Trying to have a better relationship with our adult son who MIGHT be autistic.

We have a 42 year old son ( an only child). He is very intelligent and knowledgeable, and kind and often affectionate. But difficult to reach emotionally,. Prone to get upset if we ask him about anything to do with his personal life. He has hobbies and is in work (with computers...no surprise there). We see him  every few weeks and speak on the phone but we miss the somewhat  closer connection we had with him when he was a child. He is more adept socially than he was. Has never had a diagnosis of autism - but is dyslexic. I think he has some friends, a few anyway.

There are others with a diagnosis of autism in the wider family.

We feel sad not to be able to connect better.

Any suggestions?

  • I would suggest a letter - write down why you want to connect more and how this would look like.

    If he is anything like me at that age he is set in his ways but lacks understanding of these social needs to connection, or when he does understand, he doesn't know how to make it happen or what it looks like.

    I would suggest a low contact approach at first as you will be changing his routine and using emotional energy in the interactions which is quite draining for us.
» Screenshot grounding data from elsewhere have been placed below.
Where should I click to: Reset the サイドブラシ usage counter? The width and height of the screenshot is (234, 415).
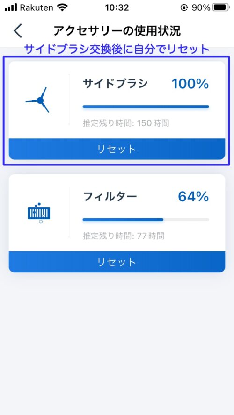click(x=117, y=149)
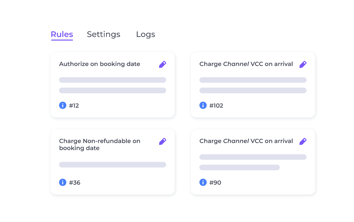Click the info icon beside #12
Viewport: 354px width, 222px height.
[x=63, y=105]
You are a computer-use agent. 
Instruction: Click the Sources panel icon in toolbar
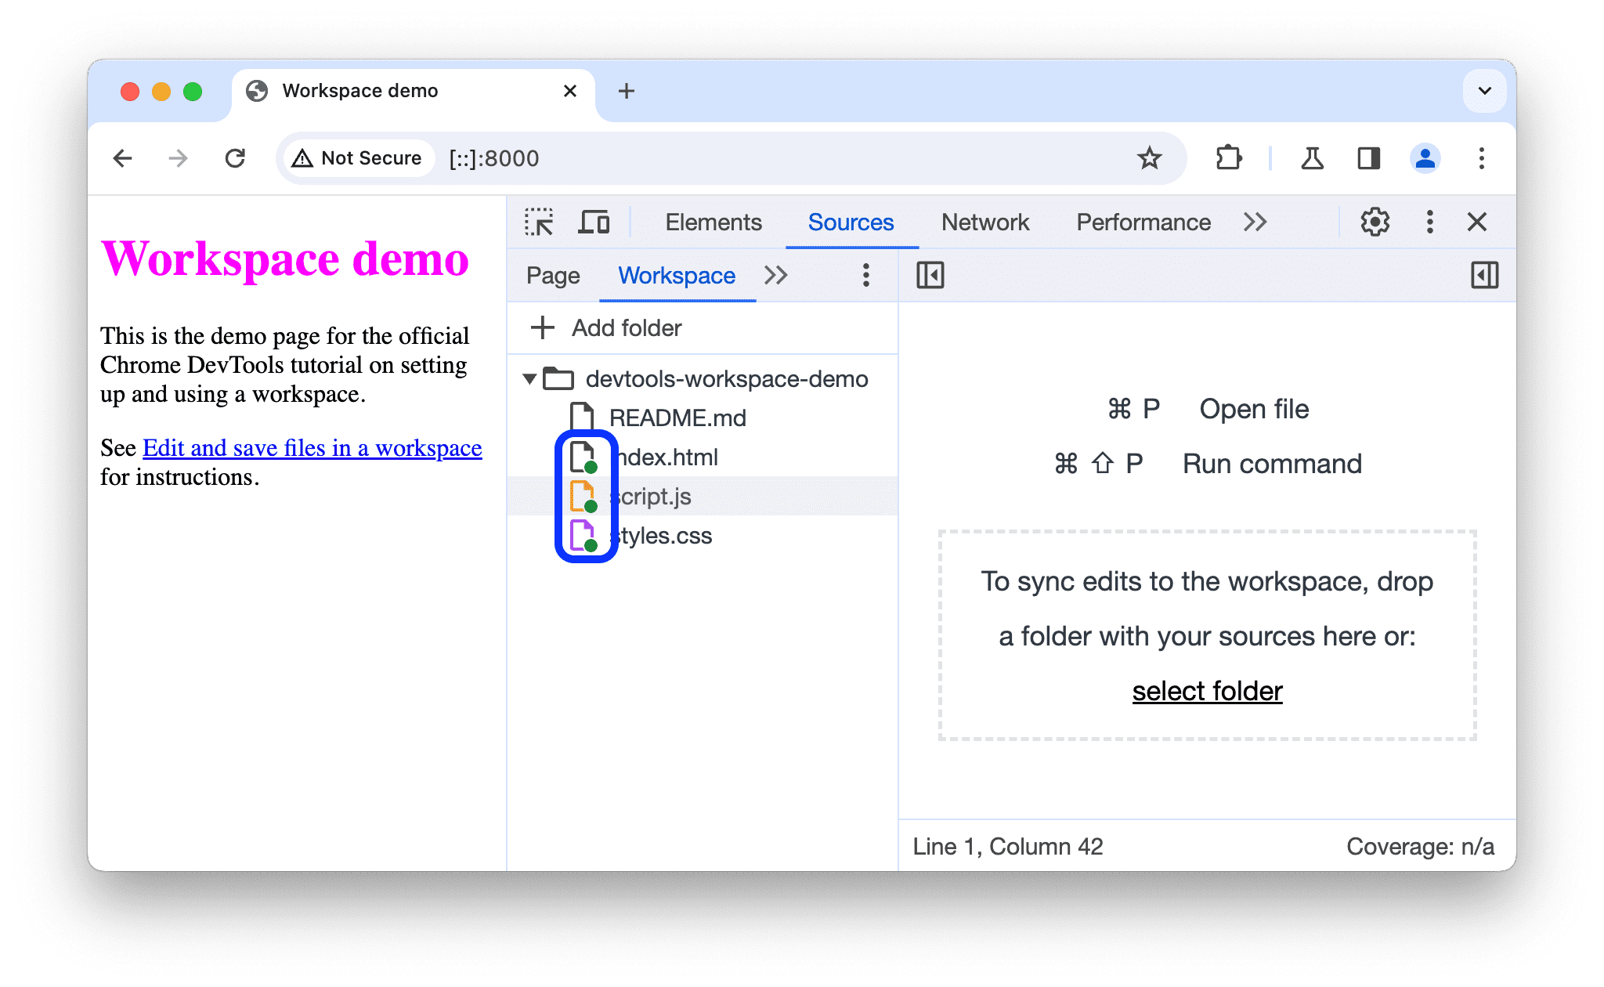pos(851,222)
    Maybe make it fun to start with until you get a routine going and try to be direct about things you want to discuss.

    I wouldn't push on the autism diagnosis front - if he wants to know about it he will persue it in his own time and it is possible he may have a preconception that a diagnosis means he is "broken" or "faulty" in some way.
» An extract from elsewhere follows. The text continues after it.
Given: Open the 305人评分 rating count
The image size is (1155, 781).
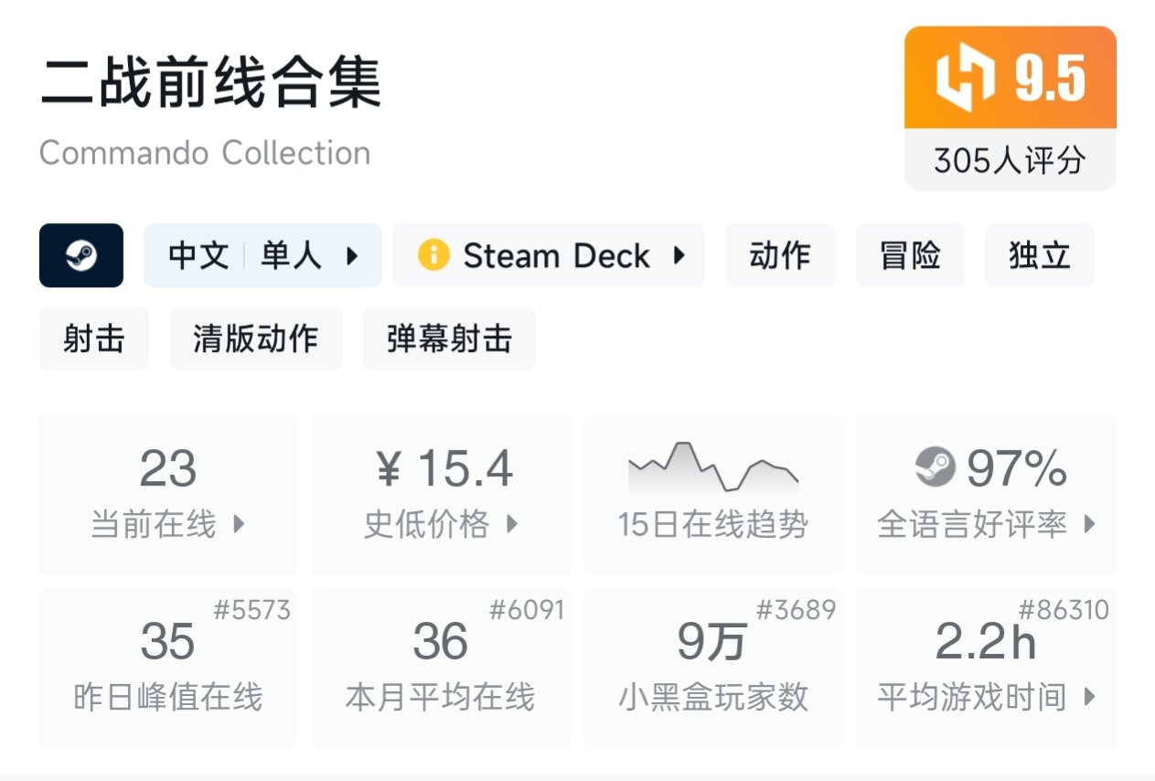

    Maybe give him family updates from time to time and drop in stories about the other autism diagnoses in the family and - fairly importantly - do an online autism test yourself and tell him if any of you look like you are autistic - them mention it is around 80% genetic in inheritance so he may want to consider it himself.
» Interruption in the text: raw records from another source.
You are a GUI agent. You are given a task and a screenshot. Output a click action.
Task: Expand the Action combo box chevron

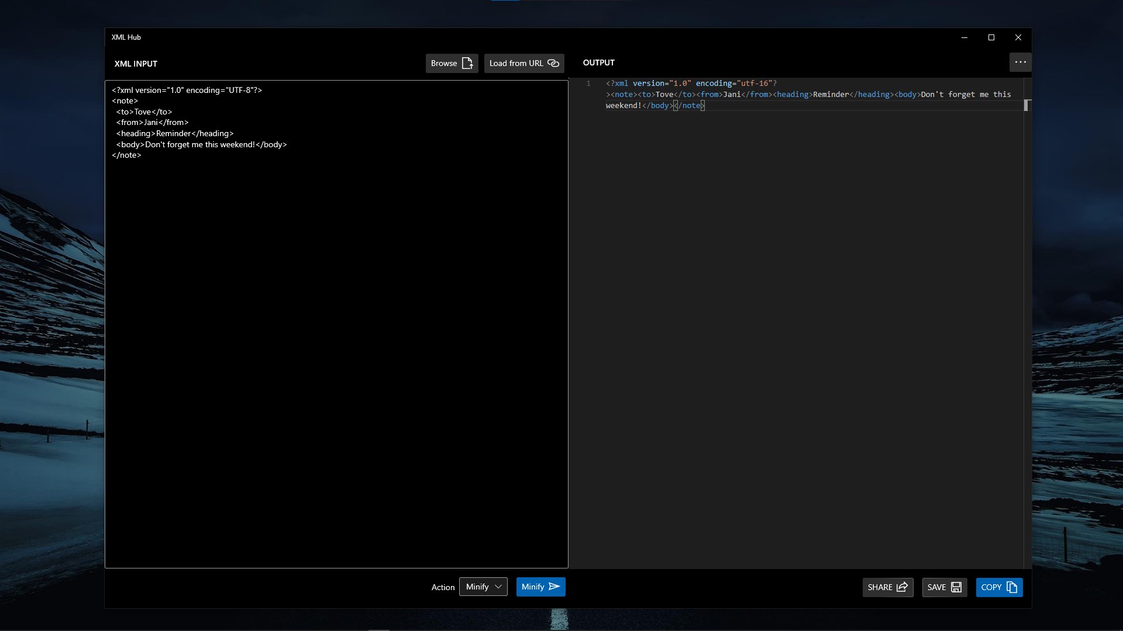pos(498,587)
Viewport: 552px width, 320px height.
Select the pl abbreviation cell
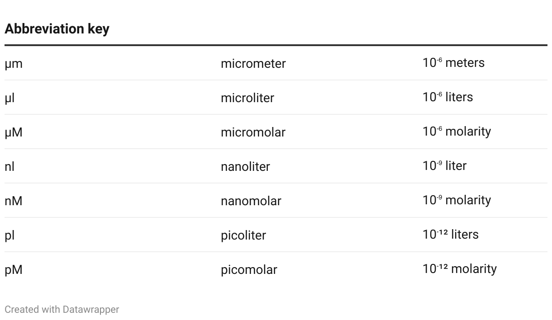(x=10, y=235)
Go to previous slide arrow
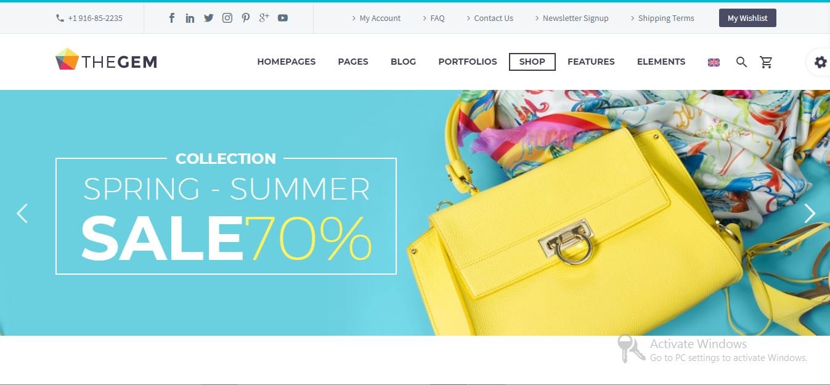Viewport: 830px width, 385px height. point(22,213)
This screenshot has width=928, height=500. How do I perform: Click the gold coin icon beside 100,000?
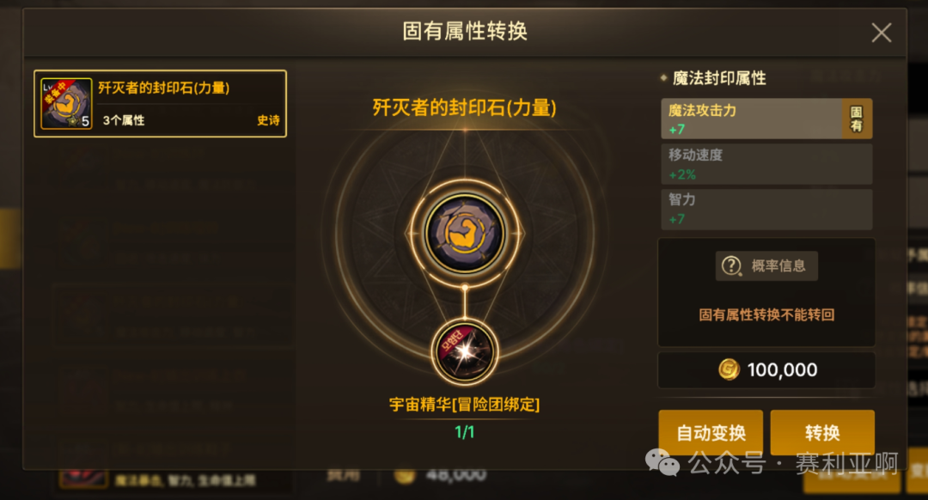click(x=730, y=369)
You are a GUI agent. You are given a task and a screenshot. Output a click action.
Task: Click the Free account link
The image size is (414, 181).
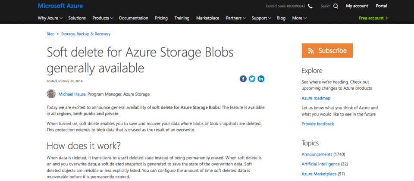click(x=373, y=18)
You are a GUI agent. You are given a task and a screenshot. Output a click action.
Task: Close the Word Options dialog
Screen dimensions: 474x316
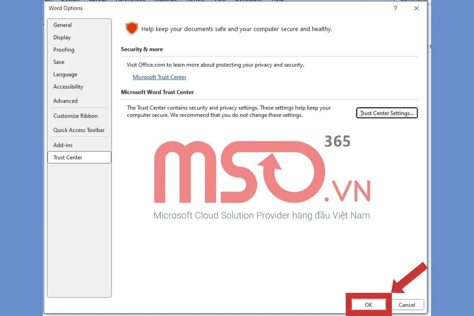click(x=416, y=8)
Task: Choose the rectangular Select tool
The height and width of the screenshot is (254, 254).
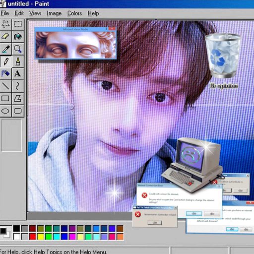Action: (18, 24)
    There is a free online test here:

    www.thevividmind.org/.../

  • dunno, go round to his place to visit more? go out for walks with him. depends what hes like though. you can still have closer connection. maybe invite him round to yours for dinner so you can have family dinner together too. youd see alot more of him and speak more, have a stronger connection, and for him hed save a bit of money on groceries if he needs a extra reason to do that.